When a model is in its final year before replacemrnt by a new generation—as the 2015 Audi A4 is now—a carmaker has two choices. It can whistle past the graveyard and hope nothing bad happens. Or it can aggressively court buyers with special packages, or make previously optional equipment and trim standard.
For the 2015 Audi A4, the carmaker chose the latter course. The A4 is Audi’s most popular model and important to the Audi’s overall revenue, so letting it ride would hardly seem the best option. So after last year having made S line exterior trim standard on A4 Premium and Prestige models, Audi reaches out to potential purchasers of the 2015 A4 by making the S line package standard across the board.

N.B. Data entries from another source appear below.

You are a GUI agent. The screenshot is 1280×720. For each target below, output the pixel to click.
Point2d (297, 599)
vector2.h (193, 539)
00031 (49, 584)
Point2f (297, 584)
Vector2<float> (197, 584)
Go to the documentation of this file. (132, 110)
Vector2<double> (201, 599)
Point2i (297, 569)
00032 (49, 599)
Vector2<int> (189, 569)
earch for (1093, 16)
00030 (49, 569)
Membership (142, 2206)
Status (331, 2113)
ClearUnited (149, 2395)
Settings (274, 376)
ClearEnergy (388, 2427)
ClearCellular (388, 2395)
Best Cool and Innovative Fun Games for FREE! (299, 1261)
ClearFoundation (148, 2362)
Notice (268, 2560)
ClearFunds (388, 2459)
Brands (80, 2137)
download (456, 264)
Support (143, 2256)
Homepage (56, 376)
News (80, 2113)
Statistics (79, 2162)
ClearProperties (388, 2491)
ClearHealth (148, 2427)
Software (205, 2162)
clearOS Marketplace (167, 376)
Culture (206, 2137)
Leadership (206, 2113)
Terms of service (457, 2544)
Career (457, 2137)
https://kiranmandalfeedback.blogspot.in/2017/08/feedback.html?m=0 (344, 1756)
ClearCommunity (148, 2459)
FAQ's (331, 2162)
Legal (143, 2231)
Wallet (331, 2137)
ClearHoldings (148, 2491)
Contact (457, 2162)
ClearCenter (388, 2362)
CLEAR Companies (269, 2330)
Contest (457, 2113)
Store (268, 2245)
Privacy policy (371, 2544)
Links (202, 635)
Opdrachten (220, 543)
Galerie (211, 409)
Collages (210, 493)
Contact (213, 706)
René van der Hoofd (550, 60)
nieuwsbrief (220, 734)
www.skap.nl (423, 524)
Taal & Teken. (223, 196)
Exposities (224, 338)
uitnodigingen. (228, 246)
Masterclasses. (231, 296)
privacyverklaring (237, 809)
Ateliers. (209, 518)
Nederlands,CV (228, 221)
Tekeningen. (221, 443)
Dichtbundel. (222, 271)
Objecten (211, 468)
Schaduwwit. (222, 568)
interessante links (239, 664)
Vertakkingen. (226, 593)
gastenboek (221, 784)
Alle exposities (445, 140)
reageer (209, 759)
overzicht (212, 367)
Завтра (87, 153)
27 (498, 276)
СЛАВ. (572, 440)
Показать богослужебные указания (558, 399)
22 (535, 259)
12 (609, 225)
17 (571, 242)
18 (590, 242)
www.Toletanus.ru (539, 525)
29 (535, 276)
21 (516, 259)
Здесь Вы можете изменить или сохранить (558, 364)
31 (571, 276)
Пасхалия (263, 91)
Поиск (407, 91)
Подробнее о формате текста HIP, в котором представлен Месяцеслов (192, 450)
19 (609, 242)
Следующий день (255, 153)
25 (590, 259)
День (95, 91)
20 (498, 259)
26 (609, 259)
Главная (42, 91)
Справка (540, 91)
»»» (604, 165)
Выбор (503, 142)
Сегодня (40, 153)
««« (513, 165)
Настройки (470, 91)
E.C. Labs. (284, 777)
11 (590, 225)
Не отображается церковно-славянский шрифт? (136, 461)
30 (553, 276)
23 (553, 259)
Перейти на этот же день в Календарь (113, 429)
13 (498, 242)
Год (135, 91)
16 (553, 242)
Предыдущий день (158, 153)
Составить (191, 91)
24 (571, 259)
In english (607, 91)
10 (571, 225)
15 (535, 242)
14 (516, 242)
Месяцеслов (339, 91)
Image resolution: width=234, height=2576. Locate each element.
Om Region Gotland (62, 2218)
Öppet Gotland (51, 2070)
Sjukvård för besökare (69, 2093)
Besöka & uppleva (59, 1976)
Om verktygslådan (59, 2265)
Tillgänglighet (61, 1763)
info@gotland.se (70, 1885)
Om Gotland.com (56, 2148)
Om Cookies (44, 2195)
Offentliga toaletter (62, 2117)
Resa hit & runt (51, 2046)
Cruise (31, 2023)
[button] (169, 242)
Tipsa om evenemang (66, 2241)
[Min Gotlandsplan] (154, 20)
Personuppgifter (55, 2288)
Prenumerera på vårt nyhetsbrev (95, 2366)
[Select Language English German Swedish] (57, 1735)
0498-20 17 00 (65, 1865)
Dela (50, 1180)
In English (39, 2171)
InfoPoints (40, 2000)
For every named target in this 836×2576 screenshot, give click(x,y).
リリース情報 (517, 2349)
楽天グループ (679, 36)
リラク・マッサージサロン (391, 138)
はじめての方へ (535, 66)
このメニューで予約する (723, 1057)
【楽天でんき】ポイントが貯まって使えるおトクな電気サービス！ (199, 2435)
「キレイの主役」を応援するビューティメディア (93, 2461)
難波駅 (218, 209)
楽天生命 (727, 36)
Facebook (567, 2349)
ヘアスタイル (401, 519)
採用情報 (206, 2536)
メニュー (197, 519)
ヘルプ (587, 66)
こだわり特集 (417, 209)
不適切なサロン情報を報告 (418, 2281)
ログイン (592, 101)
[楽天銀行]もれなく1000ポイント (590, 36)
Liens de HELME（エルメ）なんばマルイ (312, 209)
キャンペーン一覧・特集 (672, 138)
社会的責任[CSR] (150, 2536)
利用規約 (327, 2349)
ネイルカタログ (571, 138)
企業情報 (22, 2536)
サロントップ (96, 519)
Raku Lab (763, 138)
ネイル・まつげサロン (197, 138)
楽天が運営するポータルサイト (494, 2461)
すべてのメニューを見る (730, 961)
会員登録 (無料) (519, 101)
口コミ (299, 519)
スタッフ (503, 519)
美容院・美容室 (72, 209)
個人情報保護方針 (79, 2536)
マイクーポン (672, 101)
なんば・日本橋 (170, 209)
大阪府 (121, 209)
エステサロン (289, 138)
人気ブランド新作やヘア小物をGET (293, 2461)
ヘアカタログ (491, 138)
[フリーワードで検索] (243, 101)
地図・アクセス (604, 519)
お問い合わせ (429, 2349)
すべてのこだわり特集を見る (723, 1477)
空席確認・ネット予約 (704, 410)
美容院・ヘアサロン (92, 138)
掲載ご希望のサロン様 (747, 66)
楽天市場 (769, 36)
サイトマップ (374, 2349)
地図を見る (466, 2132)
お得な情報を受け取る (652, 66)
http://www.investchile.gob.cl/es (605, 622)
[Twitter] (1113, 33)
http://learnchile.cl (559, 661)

Audi’s assorted packages overlap and combine in a way that would take a brigade of corporate lawyers to figure out what comes with what on what particular car and how it’s all priced. Start with the window sticker below to see if you can make sense of it. But without going into mind numbing intracranial contortions, the S line package includes exterior bits including S line front and rear bumpers, door sills, and body-colored door sill blades beneath doors
Inside the S line includes three-spoke flat-bottom steering wheel (with shift paddles on automatic transmission models), brushed aluminum decorative inlays, S line embossed Alcantara/leather sport seats with four-way power lumbar support, and a black cloth headliner.
In addition to making the S line universal for the 2015 A4, along with a number of other features Audi also makes the 60/40 split fold rear seat, headlight washer system, and three-zone climate control standard on all A4 models.
Meanwhile, the Audi A4 continues with the superb turbocharged 2.0-liter four cylinder engine that’s rated at 220 horsepower and 258 lb-ft of torque. Get used to talking about torque. While horsepower is a measure of what gets done, torque is what moves you, and torque has a field day with the Audi A4. The 2015 A4 performs more like a three-liter V-6 than a two-liter four. And with a broad spread of torque, it doesn’t have to be spinning at the top of its rev range to get acceleration. Turn on the thrusters. The A4 is ready to blast off.
Our test A4 was equipped with Audi’s Tiptronic eight-speed automatic transmission. It’s paddle-shifted, and although if can be left in full automatic mode, we don’t recommend it. There’s nothing wrong with the automatic mode. It just seems like a waste of paddles and a missed opportunity to play with the aforementioned engine.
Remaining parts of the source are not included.